■ What the task requires ■
Please reproduce, with no changes, the lines of data from the one containing "The image size is (1275, 932)." through the one containing "Action: 22,355", both included.

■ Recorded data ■
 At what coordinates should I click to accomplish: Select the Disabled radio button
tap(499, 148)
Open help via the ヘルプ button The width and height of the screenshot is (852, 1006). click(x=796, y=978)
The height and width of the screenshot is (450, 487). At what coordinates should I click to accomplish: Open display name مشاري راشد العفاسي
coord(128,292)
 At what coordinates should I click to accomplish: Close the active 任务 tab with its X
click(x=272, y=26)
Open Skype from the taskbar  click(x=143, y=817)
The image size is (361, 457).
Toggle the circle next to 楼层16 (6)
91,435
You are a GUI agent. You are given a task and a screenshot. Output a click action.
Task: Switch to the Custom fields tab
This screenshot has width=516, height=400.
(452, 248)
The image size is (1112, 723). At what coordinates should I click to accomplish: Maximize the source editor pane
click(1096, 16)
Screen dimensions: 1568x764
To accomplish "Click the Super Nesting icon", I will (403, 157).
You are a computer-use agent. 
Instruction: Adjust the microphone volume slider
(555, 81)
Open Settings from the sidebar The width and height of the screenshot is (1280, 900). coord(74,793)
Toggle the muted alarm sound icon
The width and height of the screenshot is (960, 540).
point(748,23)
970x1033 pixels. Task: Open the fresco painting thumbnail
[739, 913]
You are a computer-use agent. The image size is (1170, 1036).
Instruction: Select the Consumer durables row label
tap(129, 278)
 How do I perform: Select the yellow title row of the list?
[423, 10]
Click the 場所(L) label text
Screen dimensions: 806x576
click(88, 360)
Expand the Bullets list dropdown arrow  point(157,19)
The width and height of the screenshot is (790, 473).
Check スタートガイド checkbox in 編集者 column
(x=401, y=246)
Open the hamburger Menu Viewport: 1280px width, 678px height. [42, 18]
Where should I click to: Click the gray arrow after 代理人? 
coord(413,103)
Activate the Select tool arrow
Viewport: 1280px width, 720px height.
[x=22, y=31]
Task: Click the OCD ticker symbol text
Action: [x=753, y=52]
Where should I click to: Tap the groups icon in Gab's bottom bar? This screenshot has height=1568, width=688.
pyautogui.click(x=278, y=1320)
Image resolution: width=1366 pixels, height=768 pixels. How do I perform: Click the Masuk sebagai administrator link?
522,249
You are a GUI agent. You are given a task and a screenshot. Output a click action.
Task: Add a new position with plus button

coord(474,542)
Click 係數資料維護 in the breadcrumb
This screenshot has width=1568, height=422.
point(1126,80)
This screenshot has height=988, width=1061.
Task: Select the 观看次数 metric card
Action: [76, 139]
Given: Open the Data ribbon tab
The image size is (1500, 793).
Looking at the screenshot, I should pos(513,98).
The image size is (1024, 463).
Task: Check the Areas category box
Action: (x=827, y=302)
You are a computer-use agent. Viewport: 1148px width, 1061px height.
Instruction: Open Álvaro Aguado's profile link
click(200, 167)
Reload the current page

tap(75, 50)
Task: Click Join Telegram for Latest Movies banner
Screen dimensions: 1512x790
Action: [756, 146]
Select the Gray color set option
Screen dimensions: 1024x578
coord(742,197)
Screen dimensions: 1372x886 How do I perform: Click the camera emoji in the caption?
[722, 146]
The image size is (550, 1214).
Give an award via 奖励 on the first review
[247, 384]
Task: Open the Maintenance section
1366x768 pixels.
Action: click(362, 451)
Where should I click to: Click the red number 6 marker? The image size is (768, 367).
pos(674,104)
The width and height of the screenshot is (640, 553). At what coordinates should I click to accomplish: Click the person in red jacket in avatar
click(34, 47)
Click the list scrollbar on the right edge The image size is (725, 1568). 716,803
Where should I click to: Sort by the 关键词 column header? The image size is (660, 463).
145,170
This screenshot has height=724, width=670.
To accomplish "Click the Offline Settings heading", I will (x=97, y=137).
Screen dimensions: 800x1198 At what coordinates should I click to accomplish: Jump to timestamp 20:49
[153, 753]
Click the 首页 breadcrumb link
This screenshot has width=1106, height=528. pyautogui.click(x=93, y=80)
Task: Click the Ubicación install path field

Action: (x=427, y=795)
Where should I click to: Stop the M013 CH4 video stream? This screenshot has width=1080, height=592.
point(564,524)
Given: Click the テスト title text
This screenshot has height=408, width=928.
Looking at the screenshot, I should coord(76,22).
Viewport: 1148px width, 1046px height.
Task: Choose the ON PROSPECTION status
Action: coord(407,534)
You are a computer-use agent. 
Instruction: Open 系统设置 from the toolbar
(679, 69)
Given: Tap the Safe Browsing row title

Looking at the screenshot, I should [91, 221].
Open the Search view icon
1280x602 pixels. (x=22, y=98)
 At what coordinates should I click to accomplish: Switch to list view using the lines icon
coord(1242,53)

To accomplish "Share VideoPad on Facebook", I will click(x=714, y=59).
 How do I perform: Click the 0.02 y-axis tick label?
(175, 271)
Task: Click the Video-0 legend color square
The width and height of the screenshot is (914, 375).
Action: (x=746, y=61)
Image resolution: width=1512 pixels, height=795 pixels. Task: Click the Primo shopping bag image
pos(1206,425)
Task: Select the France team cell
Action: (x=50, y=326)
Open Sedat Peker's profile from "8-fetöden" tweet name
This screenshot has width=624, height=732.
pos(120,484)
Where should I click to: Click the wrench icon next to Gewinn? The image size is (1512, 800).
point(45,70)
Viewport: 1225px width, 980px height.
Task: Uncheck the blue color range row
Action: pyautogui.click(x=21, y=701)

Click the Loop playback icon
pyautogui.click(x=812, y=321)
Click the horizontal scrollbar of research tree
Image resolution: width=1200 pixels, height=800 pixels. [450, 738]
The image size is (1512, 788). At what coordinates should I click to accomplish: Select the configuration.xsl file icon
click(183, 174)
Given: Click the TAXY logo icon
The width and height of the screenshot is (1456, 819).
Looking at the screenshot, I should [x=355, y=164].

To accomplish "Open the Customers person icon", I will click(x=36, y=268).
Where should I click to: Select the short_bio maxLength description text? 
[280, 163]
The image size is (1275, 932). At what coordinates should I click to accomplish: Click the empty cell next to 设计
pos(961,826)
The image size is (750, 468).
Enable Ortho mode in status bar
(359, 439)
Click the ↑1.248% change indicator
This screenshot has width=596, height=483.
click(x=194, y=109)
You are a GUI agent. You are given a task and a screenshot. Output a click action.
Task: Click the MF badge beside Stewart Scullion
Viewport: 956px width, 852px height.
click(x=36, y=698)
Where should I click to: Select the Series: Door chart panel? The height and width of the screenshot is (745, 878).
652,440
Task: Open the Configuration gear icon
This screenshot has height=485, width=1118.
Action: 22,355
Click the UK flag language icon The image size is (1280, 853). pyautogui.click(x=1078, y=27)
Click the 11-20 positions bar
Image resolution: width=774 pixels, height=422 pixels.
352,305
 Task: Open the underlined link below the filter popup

■ Solved exercise ■
The image size is (1275, 932). At what coordinates should I click to accomplish: Click the empty cell next to 设计
pos(961,826)
The image size is (750, 468).
Enable Ortho mode in status bar
(359, 439)
Click the ↑1.248% change indicator
This screenshot has width=596, height=483.
click(x=194, y=109)
You are a GUI agent. You are given a task and a screenshot. Output a click action.
Task: Click the MF badge beside Stewart Scullion
Viewport: 956px width, 852px height.
click(x=36, y=698)
Where should I click to: Select the Series: Door chart panel? The height and width of the screenshot is (745, 878).
652,440
Task: Open the Configuration gear icon
This screenshot has height=485, width=1118.
Action: 22,355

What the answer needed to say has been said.